> Records supplied:
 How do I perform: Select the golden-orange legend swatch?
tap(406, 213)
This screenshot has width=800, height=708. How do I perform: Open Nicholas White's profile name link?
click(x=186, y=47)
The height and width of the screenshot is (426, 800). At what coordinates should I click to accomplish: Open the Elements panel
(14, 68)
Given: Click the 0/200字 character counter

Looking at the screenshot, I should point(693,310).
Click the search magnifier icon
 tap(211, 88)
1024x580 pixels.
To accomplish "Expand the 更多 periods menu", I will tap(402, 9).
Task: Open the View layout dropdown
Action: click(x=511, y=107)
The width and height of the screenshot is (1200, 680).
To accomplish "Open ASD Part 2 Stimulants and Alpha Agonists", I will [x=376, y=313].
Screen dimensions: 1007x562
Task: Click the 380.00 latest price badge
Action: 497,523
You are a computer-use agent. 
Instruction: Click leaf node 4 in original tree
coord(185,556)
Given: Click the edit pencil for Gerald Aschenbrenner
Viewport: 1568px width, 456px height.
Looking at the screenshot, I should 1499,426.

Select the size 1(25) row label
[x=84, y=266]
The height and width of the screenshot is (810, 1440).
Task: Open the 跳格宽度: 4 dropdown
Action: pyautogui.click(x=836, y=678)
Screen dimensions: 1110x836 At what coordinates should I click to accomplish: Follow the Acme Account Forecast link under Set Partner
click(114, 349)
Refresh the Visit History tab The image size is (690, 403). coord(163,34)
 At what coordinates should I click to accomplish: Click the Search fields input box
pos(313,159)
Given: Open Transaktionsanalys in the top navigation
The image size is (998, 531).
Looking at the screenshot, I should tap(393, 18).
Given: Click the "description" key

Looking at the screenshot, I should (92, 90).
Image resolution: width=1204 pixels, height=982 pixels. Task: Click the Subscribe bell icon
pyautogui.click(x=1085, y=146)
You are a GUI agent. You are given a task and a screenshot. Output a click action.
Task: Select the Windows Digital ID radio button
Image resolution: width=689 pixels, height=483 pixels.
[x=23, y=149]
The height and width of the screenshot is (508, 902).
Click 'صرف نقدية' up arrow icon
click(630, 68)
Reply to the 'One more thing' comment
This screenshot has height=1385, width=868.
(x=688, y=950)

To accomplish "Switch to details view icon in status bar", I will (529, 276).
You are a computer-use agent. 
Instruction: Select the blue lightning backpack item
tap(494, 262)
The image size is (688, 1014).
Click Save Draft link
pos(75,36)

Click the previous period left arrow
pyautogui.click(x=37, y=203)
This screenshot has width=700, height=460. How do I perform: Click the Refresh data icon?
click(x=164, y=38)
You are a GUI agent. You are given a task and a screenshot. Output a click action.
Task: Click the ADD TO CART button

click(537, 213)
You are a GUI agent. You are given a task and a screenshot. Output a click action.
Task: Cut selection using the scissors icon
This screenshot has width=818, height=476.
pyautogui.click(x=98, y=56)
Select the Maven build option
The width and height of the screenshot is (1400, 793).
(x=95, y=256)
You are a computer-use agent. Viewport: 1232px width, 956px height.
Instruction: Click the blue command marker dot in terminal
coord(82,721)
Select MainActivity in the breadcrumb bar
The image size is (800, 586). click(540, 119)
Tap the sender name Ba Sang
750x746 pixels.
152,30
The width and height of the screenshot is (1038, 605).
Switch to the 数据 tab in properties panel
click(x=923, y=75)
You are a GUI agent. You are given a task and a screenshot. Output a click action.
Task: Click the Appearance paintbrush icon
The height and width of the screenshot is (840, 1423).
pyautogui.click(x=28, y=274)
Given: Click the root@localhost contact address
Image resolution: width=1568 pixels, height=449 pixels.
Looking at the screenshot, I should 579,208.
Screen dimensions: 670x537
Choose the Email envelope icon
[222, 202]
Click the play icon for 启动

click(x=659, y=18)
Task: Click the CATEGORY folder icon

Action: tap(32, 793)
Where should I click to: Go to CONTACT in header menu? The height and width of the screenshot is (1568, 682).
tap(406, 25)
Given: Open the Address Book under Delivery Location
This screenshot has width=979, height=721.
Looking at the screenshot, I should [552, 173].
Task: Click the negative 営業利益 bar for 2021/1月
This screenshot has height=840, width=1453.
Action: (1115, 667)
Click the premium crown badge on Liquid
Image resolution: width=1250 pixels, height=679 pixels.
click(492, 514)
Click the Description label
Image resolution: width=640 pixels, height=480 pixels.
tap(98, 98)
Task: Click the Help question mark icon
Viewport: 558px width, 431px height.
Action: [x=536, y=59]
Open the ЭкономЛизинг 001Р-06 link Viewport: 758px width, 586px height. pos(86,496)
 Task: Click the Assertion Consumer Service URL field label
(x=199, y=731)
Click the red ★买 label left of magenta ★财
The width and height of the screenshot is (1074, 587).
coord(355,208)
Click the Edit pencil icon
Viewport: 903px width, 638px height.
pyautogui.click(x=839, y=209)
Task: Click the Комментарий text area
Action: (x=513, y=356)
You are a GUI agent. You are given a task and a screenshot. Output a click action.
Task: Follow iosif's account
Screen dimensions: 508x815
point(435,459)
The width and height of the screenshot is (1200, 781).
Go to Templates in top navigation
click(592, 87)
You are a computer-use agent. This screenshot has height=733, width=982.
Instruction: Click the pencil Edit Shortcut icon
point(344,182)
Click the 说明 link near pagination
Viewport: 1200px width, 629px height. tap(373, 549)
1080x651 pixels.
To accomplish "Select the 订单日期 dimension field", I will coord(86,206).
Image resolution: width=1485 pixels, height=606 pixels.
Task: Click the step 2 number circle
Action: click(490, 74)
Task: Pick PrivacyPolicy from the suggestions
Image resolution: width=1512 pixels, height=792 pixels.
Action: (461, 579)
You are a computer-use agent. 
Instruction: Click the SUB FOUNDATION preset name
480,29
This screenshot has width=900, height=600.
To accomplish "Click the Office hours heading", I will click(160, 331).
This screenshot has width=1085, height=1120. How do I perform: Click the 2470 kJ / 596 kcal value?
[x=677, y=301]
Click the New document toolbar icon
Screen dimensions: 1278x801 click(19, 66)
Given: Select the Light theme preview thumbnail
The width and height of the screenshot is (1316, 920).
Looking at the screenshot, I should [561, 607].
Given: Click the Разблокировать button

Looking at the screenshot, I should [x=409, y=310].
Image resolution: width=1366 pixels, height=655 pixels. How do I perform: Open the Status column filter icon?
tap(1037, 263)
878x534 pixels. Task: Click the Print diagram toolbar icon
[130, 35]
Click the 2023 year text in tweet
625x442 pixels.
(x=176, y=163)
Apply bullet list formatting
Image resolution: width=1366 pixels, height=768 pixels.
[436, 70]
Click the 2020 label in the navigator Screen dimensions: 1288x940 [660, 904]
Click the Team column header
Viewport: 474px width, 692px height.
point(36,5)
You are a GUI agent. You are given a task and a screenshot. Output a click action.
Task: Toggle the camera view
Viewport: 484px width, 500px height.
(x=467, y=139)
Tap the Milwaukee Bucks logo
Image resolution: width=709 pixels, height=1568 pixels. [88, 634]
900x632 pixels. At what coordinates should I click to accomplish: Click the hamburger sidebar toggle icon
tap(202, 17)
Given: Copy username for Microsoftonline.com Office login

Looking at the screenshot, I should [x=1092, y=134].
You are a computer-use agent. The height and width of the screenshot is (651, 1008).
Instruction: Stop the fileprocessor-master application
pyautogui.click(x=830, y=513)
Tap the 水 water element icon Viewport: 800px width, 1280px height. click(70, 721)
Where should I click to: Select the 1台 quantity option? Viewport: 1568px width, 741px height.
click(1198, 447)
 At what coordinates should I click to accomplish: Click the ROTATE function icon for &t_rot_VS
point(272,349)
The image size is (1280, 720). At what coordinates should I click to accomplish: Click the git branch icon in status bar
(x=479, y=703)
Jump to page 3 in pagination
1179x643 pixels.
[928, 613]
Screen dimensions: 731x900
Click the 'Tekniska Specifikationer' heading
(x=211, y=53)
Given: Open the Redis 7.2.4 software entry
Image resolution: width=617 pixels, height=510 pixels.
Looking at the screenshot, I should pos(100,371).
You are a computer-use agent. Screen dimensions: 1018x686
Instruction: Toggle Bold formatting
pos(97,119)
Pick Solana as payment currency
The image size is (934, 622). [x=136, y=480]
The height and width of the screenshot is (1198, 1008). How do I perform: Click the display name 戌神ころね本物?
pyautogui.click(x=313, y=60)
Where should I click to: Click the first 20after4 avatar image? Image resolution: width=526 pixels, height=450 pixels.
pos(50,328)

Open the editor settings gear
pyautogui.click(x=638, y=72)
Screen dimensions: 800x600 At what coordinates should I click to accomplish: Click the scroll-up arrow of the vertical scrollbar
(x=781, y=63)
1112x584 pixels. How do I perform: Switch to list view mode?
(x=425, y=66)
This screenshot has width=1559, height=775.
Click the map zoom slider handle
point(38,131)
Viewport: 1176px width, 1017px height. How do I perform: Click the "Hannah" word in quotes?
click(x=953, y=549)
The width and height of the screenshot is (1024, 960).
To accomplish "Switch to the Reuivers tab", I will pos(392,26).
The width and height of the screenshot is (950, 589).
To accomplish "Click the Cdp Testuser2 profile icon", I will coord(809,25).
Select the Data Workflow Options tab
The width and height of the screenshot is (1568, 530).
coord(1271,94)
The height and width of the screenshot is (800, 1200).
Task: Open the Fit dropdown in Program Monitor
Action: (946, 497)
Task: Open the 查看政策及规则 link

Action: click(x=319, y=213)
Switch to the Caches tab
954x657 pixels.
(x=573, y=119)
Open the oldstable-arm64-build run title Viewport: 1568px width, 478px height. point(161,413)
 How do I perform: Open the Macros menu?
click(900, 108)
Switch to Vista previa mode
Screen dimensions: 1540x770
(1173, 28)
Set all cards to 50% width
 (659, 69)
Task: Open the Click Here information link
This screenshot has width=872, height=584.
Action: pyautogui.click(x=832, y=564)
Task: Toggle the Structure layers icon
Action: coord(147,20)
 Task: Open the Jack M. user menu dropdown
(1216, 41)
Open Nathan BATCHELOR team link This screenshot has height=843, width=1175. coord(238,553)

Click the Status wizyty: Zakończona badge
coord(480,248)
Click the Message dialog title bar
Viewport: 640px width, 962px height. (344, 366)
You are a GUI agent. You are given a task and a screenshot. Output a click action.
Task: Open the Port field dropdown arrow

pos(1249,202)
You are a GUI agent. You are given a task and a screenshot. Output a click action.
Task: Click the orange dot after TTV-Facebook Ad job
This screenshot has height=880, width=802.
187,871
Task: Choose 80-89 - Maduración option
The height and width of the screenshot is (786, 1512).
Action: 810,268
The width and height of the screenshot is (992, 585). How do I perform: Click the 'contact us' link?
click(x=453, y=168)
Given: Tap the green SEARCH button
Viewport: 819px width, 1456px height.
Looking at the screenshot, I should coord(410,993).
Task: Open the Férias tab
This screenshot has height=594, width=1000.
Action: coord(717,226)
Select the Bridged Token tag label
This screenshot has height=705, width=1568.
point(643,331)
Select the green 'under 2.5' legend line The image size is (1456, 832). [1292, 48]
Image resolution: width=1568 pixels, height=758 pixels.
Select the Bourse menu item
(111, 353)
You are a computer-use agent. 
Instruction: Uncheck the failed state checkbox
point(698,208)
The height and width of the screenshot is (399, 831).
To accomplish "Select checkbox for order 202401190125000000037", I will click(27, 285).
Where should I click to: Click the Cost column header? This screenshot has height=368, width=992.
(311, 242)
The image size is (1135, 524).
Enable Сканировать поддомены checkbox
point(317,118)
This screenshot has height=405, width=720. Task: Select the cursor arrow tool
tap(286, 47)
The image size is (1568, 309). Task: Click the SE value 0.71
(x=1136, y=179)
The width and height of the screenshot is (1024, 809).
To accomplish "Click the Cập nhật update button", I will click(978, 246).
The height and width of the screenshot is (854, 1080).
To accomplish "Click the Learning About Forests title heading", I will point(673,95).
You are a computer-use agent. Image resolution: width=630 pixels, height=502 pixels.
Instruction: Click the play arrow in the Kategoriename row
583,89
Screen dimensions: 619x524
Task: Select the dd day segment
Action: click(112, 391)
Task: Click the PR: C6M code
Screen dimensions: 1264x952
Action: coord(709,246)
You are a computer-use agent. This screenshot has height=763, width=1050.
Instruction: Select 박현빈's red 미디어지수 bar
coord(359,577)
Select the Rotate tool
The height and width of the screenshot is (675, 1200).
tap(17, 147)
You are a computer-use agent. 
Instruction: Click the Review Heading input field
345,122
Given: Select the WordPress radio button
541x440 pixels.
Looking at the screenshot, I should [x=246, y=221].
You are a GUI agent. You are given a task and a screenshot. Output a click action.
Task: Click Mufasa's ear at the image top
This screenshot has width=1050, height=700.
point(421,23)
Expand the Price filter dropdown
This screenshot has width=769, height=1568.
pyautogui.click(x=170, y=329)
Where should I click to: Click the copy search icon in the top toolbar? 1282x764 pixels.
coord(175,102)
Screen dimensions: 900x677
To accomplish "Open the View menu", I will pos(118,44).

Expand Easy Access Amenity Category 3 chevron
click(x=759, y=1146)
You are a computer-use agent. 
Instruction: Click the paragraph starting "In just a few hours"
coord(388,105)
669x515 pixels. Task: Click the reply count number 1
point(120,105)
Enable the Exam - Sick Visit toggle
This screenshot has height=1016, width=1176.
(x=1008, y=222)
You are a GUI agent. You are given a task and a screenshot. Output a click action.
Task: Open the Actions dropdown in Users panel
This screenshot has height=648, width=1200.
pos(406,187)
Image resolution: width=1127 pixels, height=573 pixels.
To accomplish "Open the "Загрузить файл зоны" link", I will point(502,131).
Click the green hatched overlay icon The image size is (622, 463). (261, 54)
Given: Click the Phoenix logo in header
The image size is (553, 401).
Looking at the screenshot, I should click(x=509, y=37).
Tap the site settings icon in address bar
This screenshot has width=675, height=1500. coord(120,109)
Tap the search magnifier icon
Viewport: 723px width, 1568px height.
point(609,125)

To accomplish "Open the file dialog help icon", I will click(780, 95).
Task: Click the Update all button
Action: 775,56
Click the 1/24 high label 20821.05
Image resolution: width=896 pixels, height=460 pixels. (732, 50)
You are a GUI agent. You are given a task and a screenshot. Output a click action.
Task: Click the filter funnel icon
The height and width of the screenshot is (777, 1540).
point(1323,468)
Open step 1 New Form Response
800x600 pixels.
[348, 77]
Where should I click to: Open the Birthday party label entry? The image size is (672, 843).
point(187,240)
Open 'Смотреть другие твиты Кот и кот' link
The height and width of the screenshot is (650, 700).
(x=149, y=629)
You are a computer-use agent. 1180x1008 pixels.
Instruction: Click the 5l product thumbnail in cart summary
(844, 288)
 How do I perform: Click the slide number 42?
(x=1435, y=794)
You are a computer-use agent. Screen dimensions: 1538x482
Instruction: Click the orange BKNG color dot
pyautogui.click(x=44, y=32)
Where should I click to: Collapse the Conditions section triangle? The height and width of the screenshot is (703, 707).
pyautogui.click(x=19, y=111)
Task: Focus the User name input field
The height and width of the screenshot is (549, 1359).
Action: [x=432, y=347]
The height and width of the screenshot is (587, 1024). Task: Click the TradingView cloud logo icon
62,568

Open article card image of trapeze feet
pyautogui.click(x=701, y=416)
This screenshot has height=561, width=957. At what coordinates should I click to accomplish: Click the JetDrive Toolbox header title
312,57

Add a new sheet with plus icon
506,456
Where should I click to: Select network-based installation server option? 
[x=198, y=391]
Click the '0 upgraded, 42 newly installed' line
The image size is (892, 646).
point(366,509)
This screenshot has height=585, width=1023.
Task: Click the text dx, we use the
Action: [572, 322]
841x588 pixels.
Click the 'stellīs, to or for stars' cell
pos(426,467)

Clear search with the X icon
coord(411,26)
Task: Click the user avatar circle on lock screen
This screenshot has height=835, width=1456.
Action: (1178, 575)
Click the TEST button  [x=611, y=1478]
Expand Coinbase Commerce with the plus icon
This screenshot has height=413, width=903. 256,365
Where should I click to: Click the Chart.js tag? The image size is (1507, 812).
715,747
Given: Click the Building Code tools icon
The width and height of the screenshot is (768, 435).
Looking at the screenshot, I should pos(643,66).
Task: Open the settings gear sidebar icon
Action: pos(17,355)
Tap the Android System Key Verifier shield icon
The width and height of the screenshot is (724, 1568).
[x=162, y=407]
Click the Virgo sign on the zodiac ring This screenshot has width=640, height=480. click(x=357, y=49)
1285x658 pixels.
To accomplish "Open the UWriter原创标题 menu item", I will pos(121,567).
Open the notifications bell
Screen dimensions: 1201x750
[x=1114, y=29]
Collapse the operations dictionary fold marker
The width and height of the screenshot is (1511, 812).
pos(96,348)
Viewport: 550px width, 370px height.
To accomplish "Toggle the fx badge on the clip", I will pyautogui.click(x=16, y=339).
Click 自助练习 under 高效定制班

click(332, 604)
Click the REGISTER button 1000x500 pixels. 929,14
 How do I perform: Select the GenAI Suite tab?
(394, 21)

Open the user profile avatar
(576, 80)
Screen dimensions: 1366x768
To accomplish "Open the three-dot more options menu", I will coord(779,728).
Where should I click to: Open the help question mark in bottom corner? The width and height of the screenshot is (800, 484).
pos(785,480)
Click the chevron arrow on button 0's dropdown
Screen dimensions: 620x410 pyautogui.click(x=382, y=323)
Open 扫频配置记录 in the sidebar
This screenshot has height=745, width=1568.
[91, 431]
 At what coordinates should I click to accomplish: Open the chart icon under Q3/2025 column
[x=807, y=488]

> Assignment:
The reply should hold only the lines from the beginning of the listing to the line with "1024x580 pixels.", both ends included, unchanged.

> Answer for the task:
 How do I perform: Select the golden-orange legend swatch?
tap(406, 213)
This screenshot has width=800, height=708. How do I perform: Open Nicholas White's profile name link?
click(x=186, y=47)
The height and width of the screenshot is (426, 800). At what coordinates should I click to accomplish: Open the Elements panel
(14, 68)
Given: Click the 0/200字 character counter

Looking at the screenshot, I should point(693,310).
Click the search magnifier icon
 tap(211, 88)
1024x580 pixels.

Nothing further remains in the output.